Description of the task -> In this exercise, print only the lines from the line with "Task: Click the Fecha column header" to the last line of the data below, inclusive. Any pictures should be left out.

[Start of Attachment]

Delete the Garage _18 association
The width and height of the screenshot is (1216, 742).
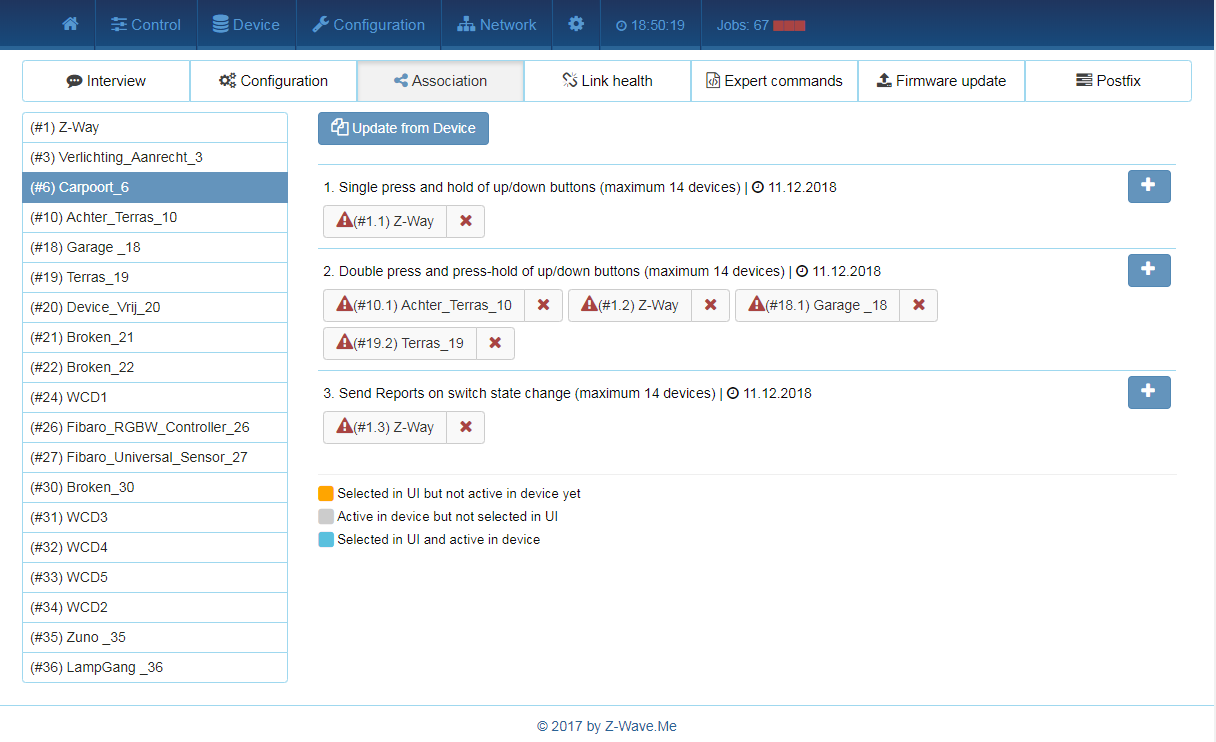(918, 305)
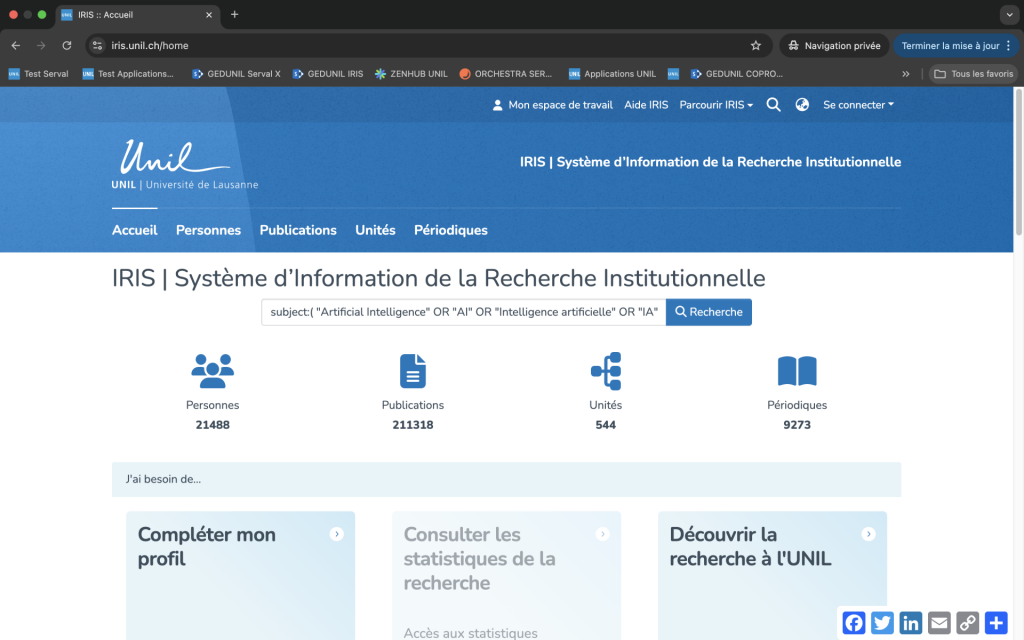Open the globe language selector icon
Screen dimensions: 1024x640
click(802, 105)
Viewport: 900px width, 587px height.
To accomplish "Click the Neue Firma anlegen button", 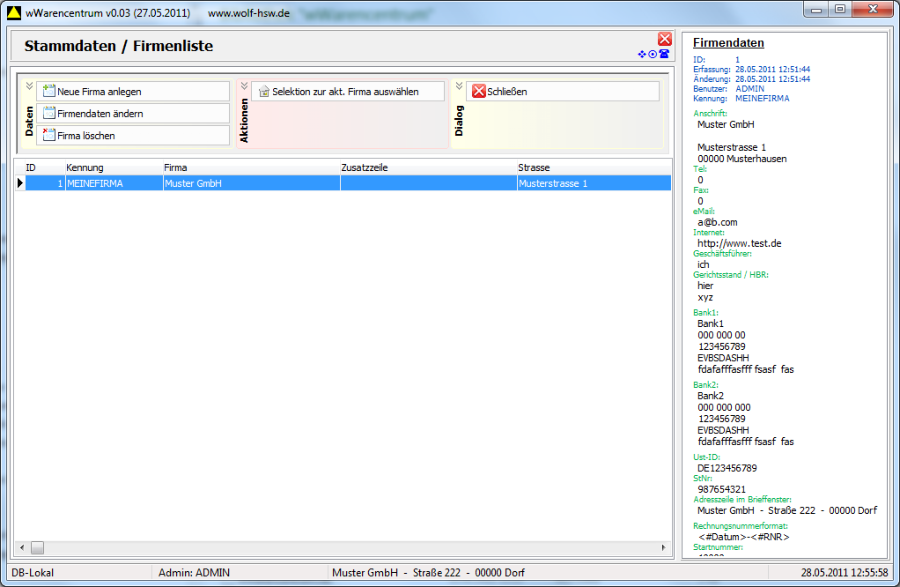I will click(133, 91).
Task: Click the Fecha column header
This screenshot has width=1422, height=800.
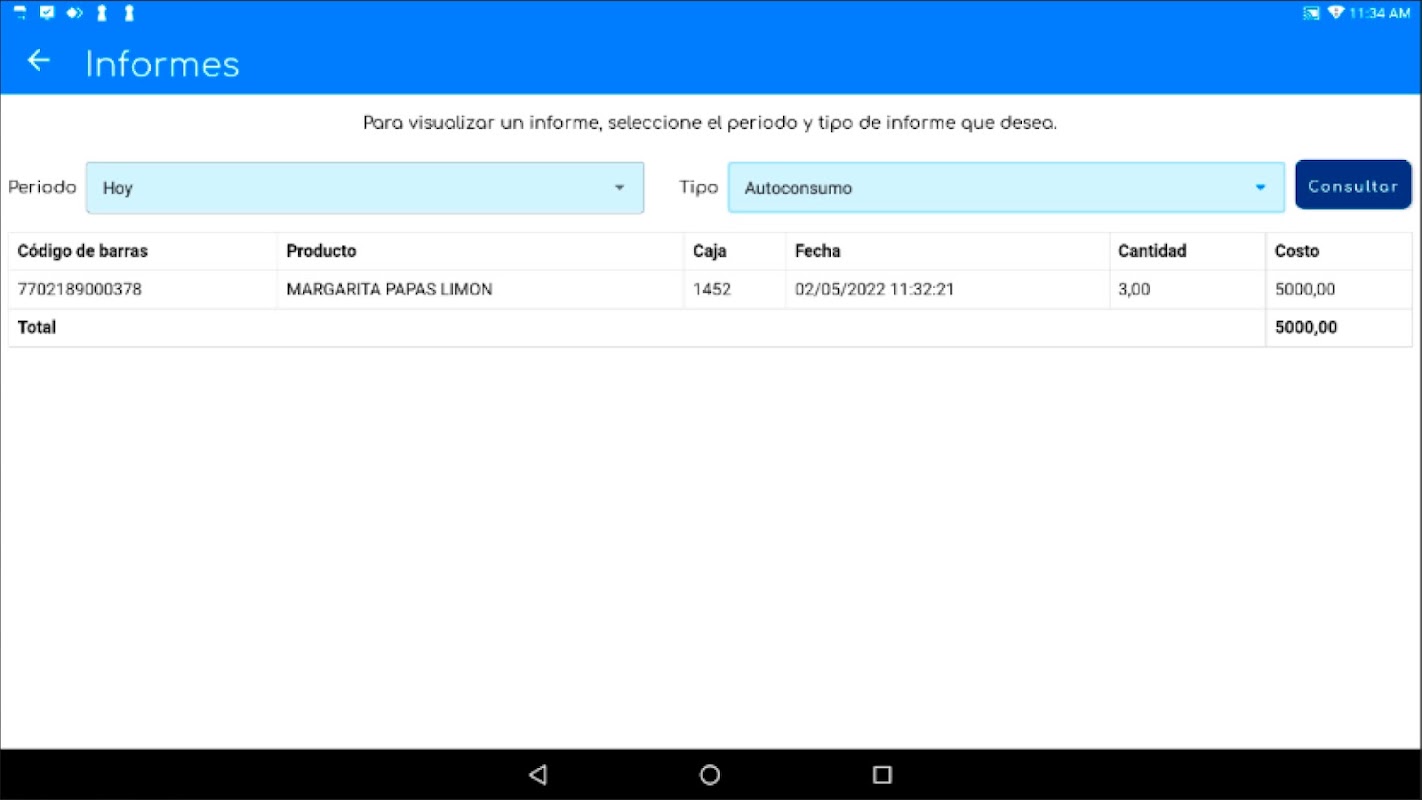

[End of Attachment]

Reply to the exercise ->
Task: Click the Fecha column header
This screenshot has width=1422, height=800.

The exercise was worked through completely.